══ TEXT BLOCK

Ex-senator gets life for Haitian president’s killing, but says only wanted him arrested

A former senator in Haiti’s parliament was sentenced Tuesday to life in prison after he had previously pleaded guilty to conspiring to kill his country’s leader — but at a court hearing the ex-politician told a Miami federal judge that his intention was only to arrest President Jovenel Moïse, not assassinate him.

The former senator, Joseph Joël John, who also is known as John Joël Joseph to his countrymen, is the third defendant to be given the maximum sentence by U.S. District Judge Jose Martinez in the Haiti assassination case. However, he seemed to contradict his plea agreement struck with prosecutors in October. He pleaded guilty to “knowingly conspire” to provide material support to kill Haiti’s president, provide that support himself, and “knowingly” conspire to murder a person outside the United States.

But at Tuesday’s hearing, John, 52, insisted that he only participated in a plot to arrest Haiti’s president and remove him from office because the impoverished country was in turmoil under threat of a civil war.

════
══ DATA EXCERPT

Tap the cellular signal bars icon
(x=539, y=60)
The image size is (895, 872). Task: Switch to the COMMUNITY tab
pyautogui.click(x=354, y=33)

════

◆ **SET OF TASKS**:
1. In the article on the ex-senator's sentencing, which judge gave him the maximum sentence?
2. Summarize the article on the ex-senator's sentencing in two sentences.
3. Carry on the article on the ex-senator's sentencing from its last sentence.

◆ **ANSWERS TO THE EXERCISES**:
1. U.S. District Judge Jose Martinez.

2. Joseph Joël John, a former Haitian senator, was sentenced to life in prison in Miami after pleading guilty to conspiring to kill President Jovenel Moïse, making him the third defendant in the case to receive the maximum sentence. At the hearing, however, John said he had only meant to help arrest the president and remove him from office because Haiti was in turmoil and faced the threat of civil war.

3.
“I was never part of any plan to assassinate him,” John said, even though he admitted in a signed factual statement with his plea agreement that he attended key meetings with several co-conspirators. They discussed carrying out the coup operation, acquiring weapons and assassinating the president. One such meeting was held the day before the assassination was carried out on July 7, 2021.

“It got out of hand,” John told the judge, as he asked for mercy. “I am very sad this ugly crime happened. ... It was not deserving for him to to be killed.”

Martinez, the judge, did not call out John for his apparently inconsistent position — but he reminded the convicted defendant that whatever his intentions may have been, he admitted to being part of a conspiracy that ended with the Haitian president’s death.

“Whether you attempted to assassinate [him] or not, you got into very dangerous territory,” Martinez told John.

Afterward, John’s defense attorney, Brian Kirlew, downplayed the apparent inconsistency, saying that his client admitted he was part of the conspiracy but that it was not his intention to kill Haiti’s president. “I think he wanted the president arrested and tried [in Haiti]” because he saw him as an illegitimate failure.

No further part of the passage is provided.